È vietato morire nel fine settimana

5 Luglio 2015

Il Comune taglia i turni di reperibilità degli addetti Gli imprenditori funebri: disagi soprattutto per i cittadini

TERAMO. «A Teramo è vietato morire nei fine settimana e nei giorni festivi». Così gli addetti alle pompe funebri di Teramo commentano una delibera di giunta con cui si stabilisce che il personale dei servizi demografici del Comune non effettuerà più i turni di reperibilità nelle domeniche e nelle festività infrasettimanali per il rilascio delle autorizzazioni al trasporto e sepoltura dei feretri. La disponibilità di un dipendente verrà assicurata qualora dovessero susseguirsi due giornate festive ma solo nel secondo giorno fino alle 10 di mattina.

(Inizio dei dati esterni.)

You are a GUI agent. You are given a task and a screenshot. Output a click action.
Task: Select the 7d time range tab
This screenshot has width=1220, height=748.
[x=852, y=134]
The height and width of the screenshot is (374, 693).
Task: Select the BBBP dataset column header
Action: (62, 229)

Il provvedimento, comunicato agli operatori dall’ufficio di Stato civile a firma dalla dirigente Cristina Di Gesualdo è stato accolto con sconcerto dal segretario della Federcofit, la Federazione del comparto funerario italiano. «Si possono immaginare i disagi creati alle famiglie colpite da un lutto specialmente nei mesi caldi» commenta Paolo Di Berardino, segretario regionale della Federcofit. «Si tratta di un disservizio che colpirà i cittadini più che gli impresari funebri dal momento che per effetto della chiusura si creerà un intasamento sia agli obitori che agli uffici preposti al rilascio della documentazione necessaria alla tumulazione. Il provvedimento, come ha spiegato l’assessore all’anagrafe Mirella Marchese, è stato preso a malincuore ma si è reso necessario a causa della carenza di personale poter consentire ai dipendenti dei turni di riposo che spettano per legge. Dunque non si tratta di un provvedimento limitato alla pausa estiva, ma permanente». Pronta la replica della Marchese. «Stupisce la perplessità degli operatori», ha dichiarato l’assessore, «dal momento che prima della delibera siamo riusciti a contattare la metà delle ditte operanti sul territorio per condividere questa necessità è nessuno ha manifestato contrarietà. Purtroppo il personale è all’osso e i turni di lavoro sono al collasso e non potevamo fare diversamente. Inoltre non ci sembra di arrecare particolari disagi dal momento che la Team, che ha in gestione i servizi cimiteriali, la domenica non effettua la sepoltura. Si tratta di certificati rilasciabili il giorno successivo senza particolari problemi. Va rilevato che i dipendenti teramani rendevano questo servizio in passato in via eccezionale, ma altri comuni limitrofi, tipo Giulianova, non hanno mai concesso la reperibilità nei festivi. Al momento con l'organico che a disposizione non possiamo fare diversamente».